In 2015, when the Paris Climate Agreement was ratified, the world had a focal point – a goal around which to build action. The challenge was, how to communicate what this goal meant for the world, and Australia?
At Climateworks, we live and breathe evidence and quantification: We explained in 2015 that ‘limiting global warming to well below 2 degrees Celsius and pursuing efforts to limit it to 1.5 degrees’ as stated in the Paris Agreement, meant reaching net zero emissions by 2050.
At that stage ‘net zero emissions’ was not widely understood: Those working in climate change, government, analysis and related technical fields had begun using the term, but it wasn’t commonly used outside these areas. The term, however, had been central to our seminal 2014 report ‘Pathways to Deep Decarbonisation by 2050: How Australia can prosper in a low carbon world’, co-authored with ANU. But there was some heavy lifting to do if we were to help make the phrase and its meaning mainstream.
The year 2015 was also when I first started working in the communications team at Climateworks. I can remember extensive debate and conversations around whether we would say ‘net zero’ or ‘zero net’, as several peak bodies internationally were then calling it. Thrown into the mix were other terms like ‘carbon neutrality’. Understandably, there was concern that the general public were not only unfamiliar with net zero, they may not understand its significance.
‘Net zero emissions’ may seem just a phrase, but it’s a really important phrase. It articulates a reference point for global climate action, an explicit target for the strategies of business and the policies of governments. At a time of confusion about what needs to be achieved to address the climate crisis, it provided a clear baseline from which progress could be measured, opportunities evaluated and ambition increased.
As an organisation, we decided to act boldly. If ‘net zero’ was not yet well understood, we would help make it so. Our work was respected and had already been quoted in the development of both public and private sector decarbonisation pathways. We presented evidence to show pathways to a net zero emissions future and a safe climate, built confidence that solutions were not only available but economically sound. Over months and years, we increased understanding and use of the term net zero emissions amongst ever widening audiences. Five years on, the term has entered the mainstream vernacular.
Setting the bar continues to be a consistent theme in our work. In 2020, together with CSIRO, we released our next major report, Decarbonisation Futures: Solutions, actions and benchmarks for a net zero emissions Australia. New analysis modelled an ‘all-in’ scenario – which represented a large increase in ambition. In 2014 we’d found that Australia could reduce emissions by 50 per cent in 2030. By 2020, we saw that a 75 per cent reduction in emissions by 2030 was feasible, aligned with the more ambitious 1.5 degree goal of the Paris Agreement, which sees better outcomes for human health and biodiversity.

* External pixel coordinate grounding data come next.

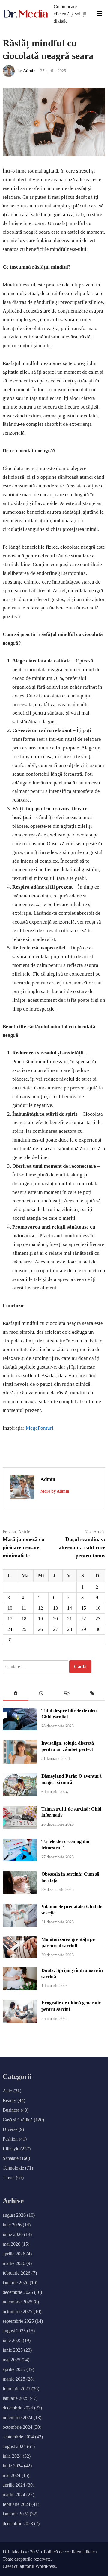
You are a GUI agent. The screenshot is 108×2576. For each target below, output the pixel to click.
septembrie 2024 (18, 2436)
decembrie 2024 (18, 2407)
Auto (7, 2090)
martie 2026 (14, 2263)
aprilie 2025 (14, 2369)
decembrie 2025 (18, 2292)
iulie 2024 (12, 2456)
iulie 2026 (12, 2224)
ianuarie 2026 (15, 2282)
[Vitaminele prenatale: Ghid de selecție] (20, 1925)
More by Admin (54, 1491)
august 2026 (14, 2215)
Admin (29, 71)
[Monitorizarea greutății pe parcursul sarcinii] (20, 1956)
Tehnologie (13, 2167)
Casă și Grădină (18, 2119)
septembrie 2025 (18, 2321)
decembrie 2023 (18, 2523)
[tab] (15, 1694)
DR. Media (13, 2551)
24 (10, 1629)
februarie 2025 (16, 2388)
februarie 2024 (16, 2504)
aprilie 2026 (14, 2253)
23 (98, 1618)
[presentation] (15, 1694)
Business (11, 2110)
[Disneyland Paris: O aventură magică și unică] (20, 1794)
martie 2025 (14, 2378)
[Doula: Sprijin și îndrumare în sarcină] (20, 1988)
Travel (9, 2177)
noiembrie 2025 (17, 2301)
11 (24, 1608)
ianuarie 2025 (15, 2398)
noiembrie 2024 (17, 2417)
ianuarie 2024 (15, 2513)
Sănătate (11, 2158)
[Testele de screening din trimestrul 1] (20, 1859)
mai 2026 (11, 2244)
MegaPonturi (39, 1428)
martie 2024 (14, 2494)
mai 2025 (11, 2359)
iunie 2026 (13, 2234)
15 (83, 1608)
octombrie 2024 (17, 2427)
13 (55, 1608)
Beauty (9, 2100)
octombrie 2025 (17, 2311)
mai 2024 (11, 2475)
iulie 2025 (12, 2340)
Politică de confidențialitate (69, 2551)
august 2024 (14, 2446)
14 (69, 1608)
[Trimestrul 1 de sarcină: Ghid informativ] (20, 1827)
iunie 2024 (13, 2465)
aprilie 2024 (14, 2484)
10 (10, 1608)
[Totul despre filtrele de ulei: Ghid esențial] (20, 1728)
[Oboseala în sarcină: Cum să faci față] (20, 1892)
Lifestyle (11, 2148)
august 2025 (14, 2330)
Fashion (10, 2138)
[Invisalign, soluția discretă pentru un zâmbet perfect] (20, 1762)
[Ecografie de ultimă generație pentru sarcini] (20, 2021)
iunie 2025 (13, 2350)
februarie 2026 (16, 2272)
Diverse (10, 2129)
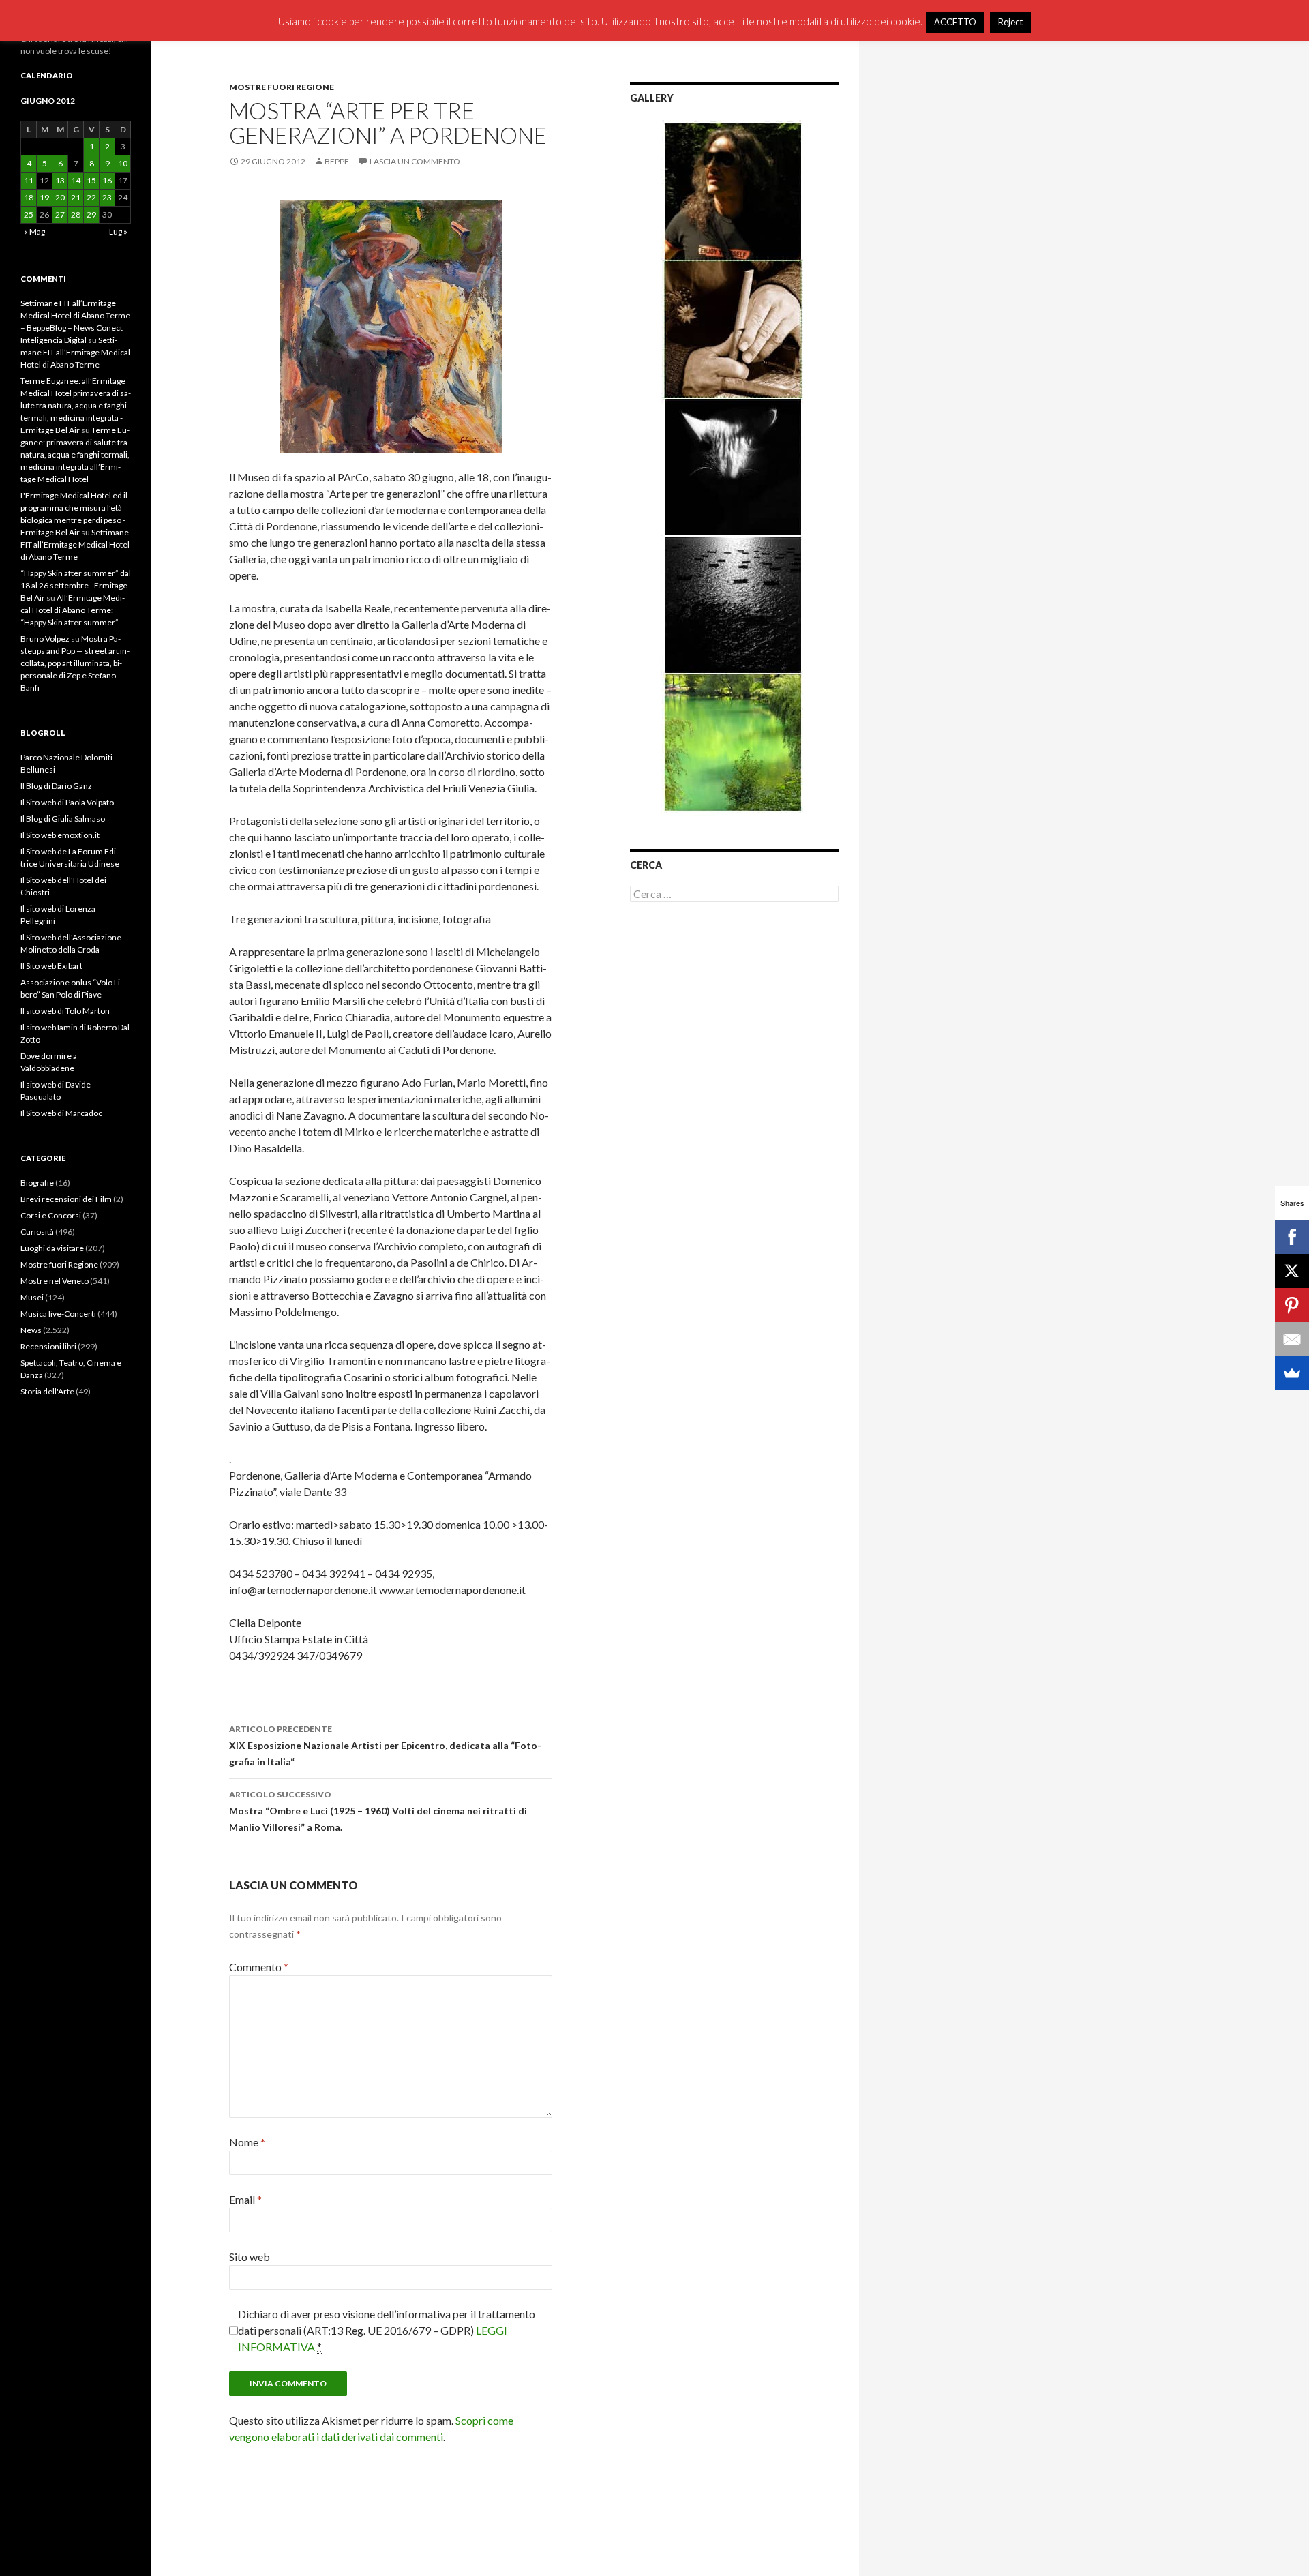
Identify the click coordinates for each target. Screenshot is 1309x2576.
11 (28, 180)
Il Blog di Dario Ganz (56, 786)
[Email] (1292, 1339)
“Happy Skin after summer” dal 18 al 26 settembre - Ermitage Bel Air (75, 585)
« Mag (34, 231)
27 (60, 214)
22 (91, 197)
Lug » (118, 231)
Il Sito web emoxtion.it (60, 835)
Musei (32, 1297)
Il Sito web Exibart (51, 966)
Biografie (37, 1183)
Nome (247, 2142)
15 (91, 180)
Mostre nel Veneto (54, 1281)
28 (75, 214)
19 (44, 197)
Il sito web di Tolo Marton (65, 1011)
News (31, 1330)
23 (107, 197)
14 (75, 180)
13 (60, 180)
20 (60, 197)
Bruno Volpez (45, 638)
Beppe (337, 161)
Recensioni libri (48, 1346)
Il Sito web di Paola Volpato (67, 802)
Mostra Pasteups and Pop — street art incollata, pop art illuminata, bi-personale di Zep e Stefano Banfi (75, 663)
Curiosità (37, 1232)
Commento (258, 1966)
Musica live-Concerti (58, 1313)
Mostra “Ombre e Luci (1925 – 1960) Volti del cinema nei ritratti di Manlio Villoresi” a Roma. (378, 1811)
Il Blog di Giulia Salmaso (62, 818)
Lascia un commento (415, 161)
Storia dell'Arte (47, 1391)
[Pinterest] (1292, 1305)
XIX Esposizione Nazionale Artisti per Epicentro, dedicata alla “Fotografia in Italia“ (385, 1745)
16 (107, 180)
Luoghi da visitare (52, 1248)
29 (91, 214)
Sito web (249, 2256)
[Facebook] (1292, 1237)
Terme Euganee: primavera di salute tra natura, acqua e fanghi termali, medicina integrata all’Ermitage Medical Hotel (75, 454)
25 (28, 214)
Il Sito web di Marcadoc (61, 1113)
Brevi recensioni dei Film (66, 1199)
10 (122, 163)
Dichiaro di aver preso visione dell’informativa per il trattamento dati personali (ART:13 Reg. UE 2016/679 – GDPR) (386, 2330)
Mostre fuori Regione (281, 87)
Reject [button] (1010, 21)
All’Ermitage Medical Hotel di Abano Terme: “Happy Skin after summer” (72, 610)
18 (28, 197)
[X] (1292, 1271)
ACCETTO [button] (955, 21)
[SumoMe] (1292, 1373)
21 (75, 197)
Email (245, 2199)
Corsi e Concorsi (50, 1215)
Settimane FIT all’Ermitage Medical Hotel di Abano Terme (75, 352)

The Paris Agreement had committed signatories to limiting the rise in mean global temperature to ‘well below 2 degrees’, adding that limiting it to 1.5 degrees was ‘preferable’. Yet corporate and jurisdictional targets largely remained focused on 2 degrees. Given that a 2 degree target had also been central to our previous work, shifting our focus to 1.5 represented a major shift. But the data showed it was possible. So, in keeping with the intent of the Paris Agreement to continually ratchet ambitions, we reset the bar again.
Now, with the widely covered IPCC 6th Assessment report in August 2021 emphasising that every additional 0.5°C of warming is causing clearly discernible increases in the intensity and frequency of heatwaves, damaging rainfall, and droughts, the world can no longer reasonably argue a 2 degree case.
And as our CEO Anna Skarbek recently commented, when the Business Council of Australia came on board with this higher ambition, ‘the 1.5 degree pathway has become the new benchmark, not just the two degree one, and that makes it all move faster. We’ve seen the major international institutional investor groups now set that as their benchmark. The Science Based Trajectories initiative is rebasing everything to one point five.’
Since Decarbonisation Futures’ release, our work is again reaching far and wide. Our methodology and findings have been quoted in business planning, government commitments, and the media. In October 2021 alone, media mentions showed Climateworks reached a potential audience of 293 million people, with talk of 1.5 degrees featuring significantly. Amplification of our work through the media most recently culminated in a November piece by ABC News which translated Climateworks’ analysis by sector, to show how we can get to net zero emissions and keep temperature below 1.5 degrees.
Consistently, our work is ahead of public debate. We uncover what is possible, set the ambition and support it with evidence. This influences discussion, building confidence that converts to decisions and action. By leading the way, we have the evidence and pathways ready to run with as soon as others come on board.
We were able to demonstrate this with our Net Zero Momentum Tracker Corporate Action for 1.5 degrees report, which drew the attention of sector-specific media including a leading manufacturing publication. Our States and Territory Climate Action analysis prompted RenewEconomy to state ‘Climateworks Australia put out a great short report a couple of weeks ago showing that if the government simply reflected the emissions reductions already committed to by states and territories, we would be putting forward a 37-42 per cent emissions reduction target for 2030.’